**YOUR TASK:**
Each entry must be restated word for word, with nothing omitted.

[Opening SUPPLIED MATERIAL section]

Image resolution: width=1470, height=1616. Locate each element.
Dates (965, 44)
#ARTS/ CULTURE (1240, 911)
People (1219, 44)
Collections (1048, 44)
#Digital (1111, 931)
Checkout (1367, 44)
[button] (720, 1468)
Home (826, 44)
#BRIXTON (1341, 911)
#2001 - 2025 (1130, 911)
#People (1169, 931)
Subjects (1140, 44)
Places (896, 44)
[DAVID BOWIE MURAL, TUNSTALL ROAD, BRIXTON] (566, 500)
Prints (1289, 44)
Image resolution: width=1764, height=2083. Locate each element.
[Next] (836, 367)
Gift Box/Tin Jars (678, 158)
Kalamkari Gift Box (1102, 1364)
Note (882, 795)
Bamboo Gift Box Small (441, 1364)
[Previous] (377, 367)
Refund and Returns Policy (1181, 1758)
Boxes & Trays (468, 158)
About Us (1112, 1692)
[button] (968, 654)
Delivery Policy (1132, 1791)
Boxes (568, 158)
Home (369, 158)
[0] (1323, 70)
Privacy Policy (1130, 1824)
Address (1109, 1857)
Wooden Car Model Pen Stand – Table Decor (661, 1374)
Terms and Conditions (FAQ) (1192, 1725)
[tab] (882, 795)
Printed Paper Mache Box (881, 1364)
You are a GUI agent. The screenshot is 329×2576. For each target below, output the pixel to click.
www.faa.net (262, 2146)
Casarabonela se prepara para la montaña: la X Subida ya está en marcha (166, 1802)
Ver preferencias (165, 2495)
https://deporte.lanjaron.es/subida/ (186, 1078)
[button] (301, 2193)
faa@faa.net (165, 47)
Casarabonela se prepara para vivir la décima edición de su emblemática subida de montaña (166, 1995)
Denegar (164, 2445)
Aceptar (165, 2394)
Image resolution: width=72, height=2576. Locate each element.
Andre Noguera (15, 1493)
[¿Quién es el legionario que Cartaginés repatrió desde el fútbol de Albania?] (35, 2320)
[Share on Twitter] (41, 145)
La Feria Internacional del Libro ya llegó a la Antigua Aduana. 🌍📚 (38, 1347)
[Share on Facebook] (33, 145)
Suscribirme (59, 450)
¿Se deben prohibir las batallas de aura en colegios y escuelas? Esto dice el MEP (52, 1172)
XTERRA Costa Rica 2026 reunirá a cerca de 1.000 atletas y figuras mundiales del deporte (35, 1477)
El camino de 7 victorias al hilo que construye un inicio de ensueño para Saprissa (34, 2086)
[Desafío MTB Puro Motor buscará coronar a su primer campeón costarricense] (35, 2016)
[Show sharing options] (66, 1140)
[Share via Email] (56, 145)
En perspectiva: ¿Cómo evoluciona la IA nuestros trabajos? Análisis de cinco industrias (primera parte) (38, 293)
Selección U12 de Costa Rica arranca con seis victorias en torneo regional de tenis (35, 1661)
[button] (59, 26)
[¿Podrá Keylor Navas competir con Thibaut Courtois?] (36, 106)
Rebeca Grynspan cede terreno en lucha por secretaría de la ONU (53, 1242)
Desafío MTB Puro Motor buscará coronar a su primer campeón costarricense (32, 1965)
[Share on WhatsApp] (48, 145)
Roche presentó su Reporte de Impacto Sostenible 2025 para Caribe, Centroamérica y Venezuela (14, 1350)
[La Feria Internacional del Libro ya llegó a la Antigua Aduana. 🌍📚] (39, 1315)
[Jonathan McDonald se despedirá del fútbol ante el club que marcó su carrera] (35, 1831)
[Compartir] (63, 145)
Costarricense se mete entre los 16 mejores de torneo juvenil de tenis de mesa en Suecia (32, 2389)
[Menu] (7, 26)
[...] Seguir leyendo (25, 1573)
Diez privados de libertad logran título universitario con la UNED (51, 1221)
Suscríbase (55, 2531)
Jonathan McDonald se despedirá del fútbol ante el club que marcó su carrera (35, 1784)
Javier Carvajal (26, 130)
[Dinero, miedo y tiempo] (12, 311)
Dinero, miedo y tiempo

[Closing SUPPLIED MATERIAL section]

**EXERCISE RESULT:**
Image resolution: width=1470, height=1616. Locate each element.
Dates (965, 44)
#ARTS/ CULTURE (1240, 911)
People (1219, 44)
Collections (1048, 44)
#Digital (1111, 931)
Checkout (1367, 44)
[button] (720, 1468)
Home (826, 44)
#BRIXTON (1341, 911)
#2001 - 2025 (1130, 911)
#People (1169, 931)
Subjects (1140, 44)
Places (896, 44)
[DAVID BOWIE MURAL, TUNSTALL ROAD, BRIXTON] (566, 500)
Prints (1289, 44)
Image resolution: width=1764, height=2083. Locate each element.
[Next] (836, 367)
Gift Box/Tin Jars (678, 158)
Kalamkari Gift Box (1102, 1364)
Note (882, 795)
Bamboo Gift Box Small (441, 1364)
[Previous] (377, 367)
Refund and Returns Policy (1181, 1758)
Boxes & Trays (468, 158)
About Us (1112, 1692)
[button] (968, 654)
Delivery Policy (1132, 1791)
Boxes (568, 158)
Home (369, 158)
[0] (1323, 70)
Privacy Policy (1130, 1824)
Address (1109, 1857)
Wooden Car Model Pen Stand – Table Decor (661, 1374)
Terms and Conditions (FAQ) (1192, 1725)
[tab] (882, 795)
Printed Paper Mache Box (881, 1364)
You are a GUI agent. The screenshot is 329×2576. For each target below, output the pixel to click.
www.faa.net (262, 2146)
Casarabonela se prepara para la montaña: la X Subida ya está en marcha (166, 1802)
Ver preferencias (165, 2495)
https://deporte.lanjaron.es/subida/ (186, 1078)
[button] (301, 2193)
faa@faa.net (165, 47)
Casarabonela se prepara para vivir la décima edición de su emblemática subida de montaña (166, 1995)
Denegar (164, 2445)
Aceptar (165, 2394)
Image resolution: width=72, height=2576. Locate each element.
Andre Noguera (15, 1493)
[¿Quién es el legionario que Cartaginés repatrió desde el fútbol de Albania?] (35, 2320)
[Share on Twitter] (41, 145)
La Feria Internacional del Libro ya llegó a la Antigua Aduana. 🌍📚 (38, 1347)
[Share on Facebook] (33, 145)
Suscribirme (59, 450)
¿Se deben prohibir las batallas de aura en colegios y escuelas? Esto dice el MEP (52, 1172)
XTERRA Costa Rica 2026 reunirá a cerca de 1.000 atletas y figuras mundiales del deporte (35, 1477)
El camino de 7 victorias al hilo que construye un inicio de ensueño para Saprissa (34, 2086)
[Desafío MTB Puro Motor buscará coronar a su primer campeón costarricense] (35, 2016)
[Show sharing options] (66, 1140)
[Share via Email] (56, 145)
En perspectiva: ¿Cómo evoluciona la IA nuestros trabajos? Análisis de cinco industrias (primera parte) (38, 293)
Selección U12 de Costa Rica arranca con seis victorias en torneo regional de tenis (35, 1661)
[button] (59, 26)
[¿Podrá Keylor Navas competir con Thibaut Courtois?] (36, 106)
Rebeca Grynspan cede terreno en lucha por secretaría de la ONU (53, 1242)
Desafío MTB Puro Motor buscará coronar a su primer campeón costarricense (32, 1965)
[Share on WhatsApp] (48, 145)
Roche presentó su Reporte de Impacto Sostenible 2025 para Caribe, Centroamérica y Venezuela (14, 1350)
[La Feria Internacional del Libro ya llegó a la Antigua Aduana. 🌍📚] (39, 1315)
[Jonathan McDonald se despedirá del fútbol ante el club que marcó su carrera] (35, 1831)
[Compartir] (63, 145)
Costarricense se mete entre los 16 mejores de torneo juvenil de tenis de mesa en Suecia (32, 2389)
[Menu] (7, 26)
[...] Seguir leyendo (25, 1573)
Diez privados de libertad logran título universitario con la UNED (51, 1221)
Suscríbase (55, 2531)
Jonathan McDonald se despedirá del fútbol ante el club que marcó su carrera (35, 1784)
Javier Carvajal (26, 130)
[Dinero, miedo y tiempo] (12, 311)
Dinero, miedo y tiempo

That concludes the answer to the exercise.